## BRIEF:
Word for word, repeat all the entries below, but without the pictures.

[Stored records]
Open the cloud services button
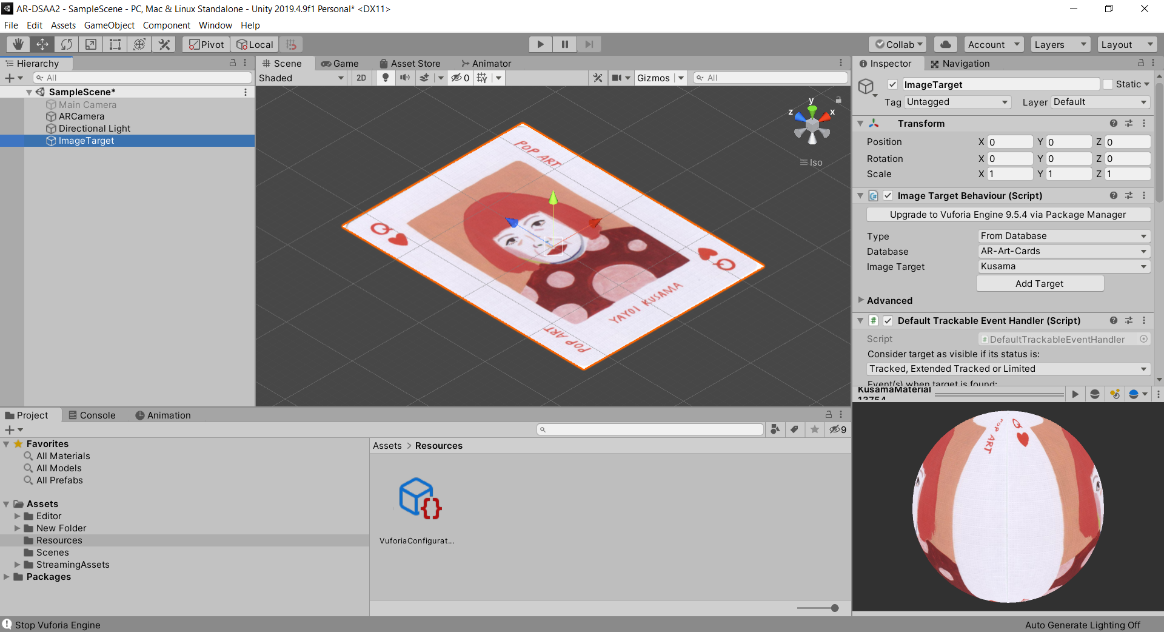The width and height of the screenshot is (1164, 632). (945, 44)
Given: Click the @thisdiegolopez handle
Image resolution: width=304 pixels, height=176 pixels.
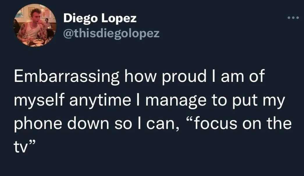Looking at the screenshot, I should click(111, 34).
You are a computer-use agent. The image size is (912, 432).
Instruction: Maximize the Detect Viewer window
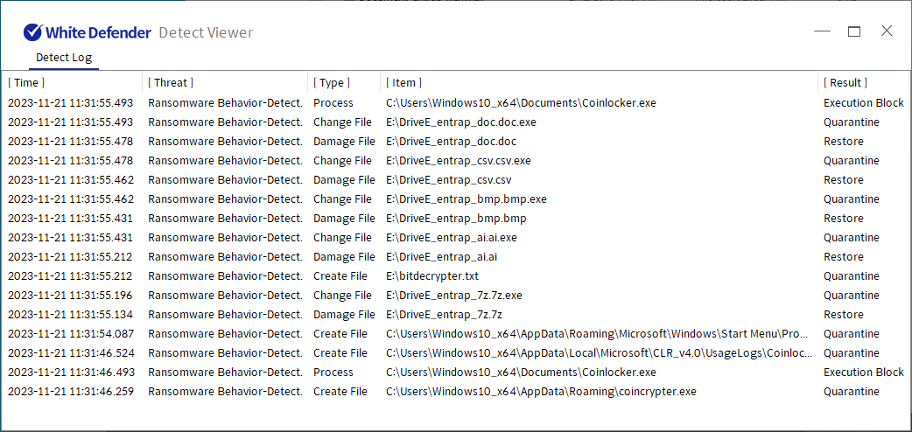pyautogui.click(x=854, y=31)
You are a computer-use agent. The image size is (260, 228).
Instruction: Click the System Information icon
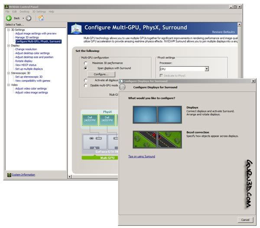point(9,175)
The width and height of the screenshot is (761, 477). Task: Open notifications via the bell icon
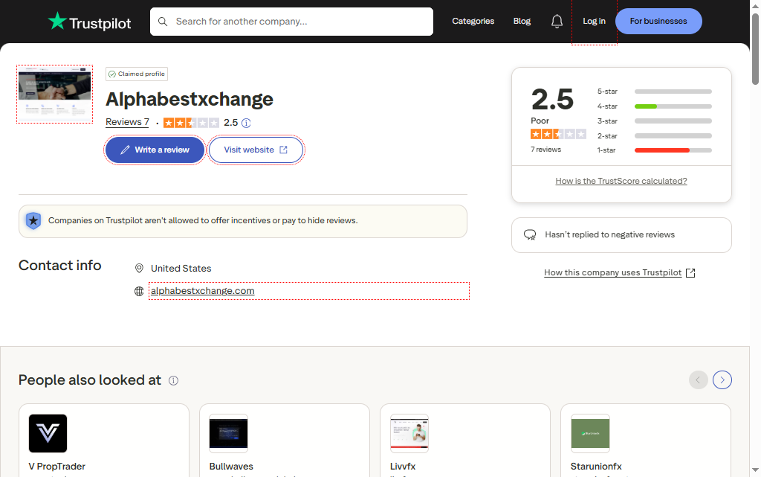point(557,21)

## SOLUTION TO THIS EXERCISE:
Open the cloud services button
The width and height of the screenshot is (1164, 632). (945, 44)
Given: Click the @thisdiegolopez handle
Image resolution: width=304 pixels, height=176 pixels.
Looking at the screenshot, I should click(111, 34).
You are a computer-use agent. The image size is (912, 432).
Instruction: Maximize the Detect Viewer window
pyautogui.click(x=854, y=31)
You are a computer-use agent. The image size is (260, 228).
Instruction: Click the System Information icon
point(9,175)
The width and height of the screenshot is (761, 477). Task: Open notifications via the bell icon
point(557,21)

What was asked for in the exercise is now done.